Thursday, June 20, 2019

Pissing on the Boss's Head (Copylore)


The entire front page of Forward, vol, 1, no. 14, June 1973, was devoted to a cartoon of a GI who is standing on the desk of a Sergeant Major (if I’m reading his insignia correctly) while pissing on his head. The NCO calmly remarks, “It’s this sort of thing, Farble, that's keeping you from making Sp4.” The cartoon made a second appearance in vol. 1, no. 53, Jan. 1977, of this newsletter published by the G.I. Counselling Center in Berlin, Germany, and it was reprinted in some other underground newspapers of the era (e.g., Fifth Estate (Detroit), vol. 8, no. 15, Oct. 27-Nov. 9, 1973, p. 3; Bragg Briefs (Spring Lake, NC), vol. 7, no. 1, 1974, p. 2; and Left Face! (Washington, DC), vol. 1, no. 4, August 1976, p. 3). 

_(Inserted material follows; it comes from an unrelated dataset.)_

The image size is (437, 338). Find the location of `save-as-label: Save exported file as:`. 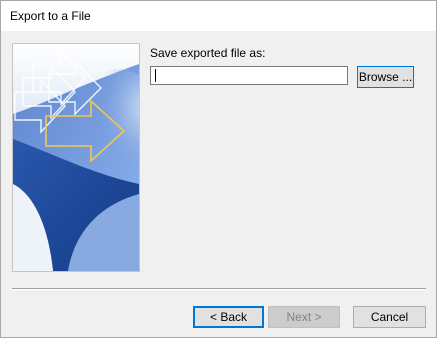

save-as-label: Save exported file as: is located at coordinates (208, 53). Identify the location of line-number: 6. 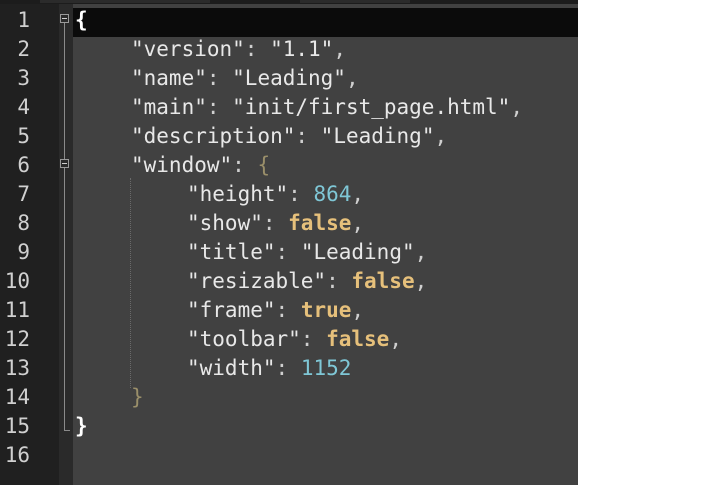
(24, 165).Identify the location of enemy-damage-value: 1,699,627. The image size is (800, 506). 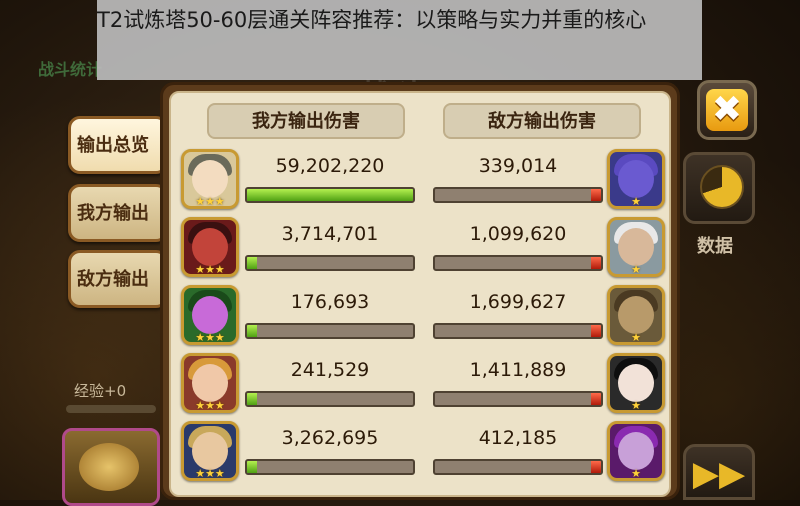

A more crudely drawn variant is spread over two pages of Omega Press (Koza, Okinawa, Japan), vol. 3, no. 1, 1 Jan. 1974, p. 20. (All of the aforementioned sources can be found at Independent Voices.)
 



Semper Fi (Marine Corps Air Station, Iwakuni, Japan), vol. 6, no. 4, 14 March 1975, p. 7. This cartoon accompanies an article about one Mike Reagan, a junior Marine in the WES-17 Air Squadron who was thrown in the brig for refusing to get a haircut.



Your Military Left (San Antonio, TX), vol. 3, no. 2, 1973, p. 8. A cartoon accompanying an article, which originally appeared in The Overseas Weekly, 23 April 1973, on a class action suit by the ACLU against urine testing in the armed services. 




Two similar cartoons in a business setting are collected in Alan Dundes & Carl Pagter, Sometimes the Dragon Wins (Syracuse: Syracuse University Press, 1996), pp. 30-1. In both cartoons, the boss being doused surmises that his employee has won the lottery.  


Sometimes, the employee, having won the lottery, or just fed up with his job, pisses on his own desk and exclaims, “I quit!” (See, for example, Dundes & Pagter, When You’re Up to Your Ass in Alligators (Detroit: Wayne State University Press, 1987), 169).

Uli Kutter, “ ‘Ich Kündige’: Zu einer Folklore der Imponderabilien,” Zeitschrift für Volkskunde 77 (1981), 243-61: 256.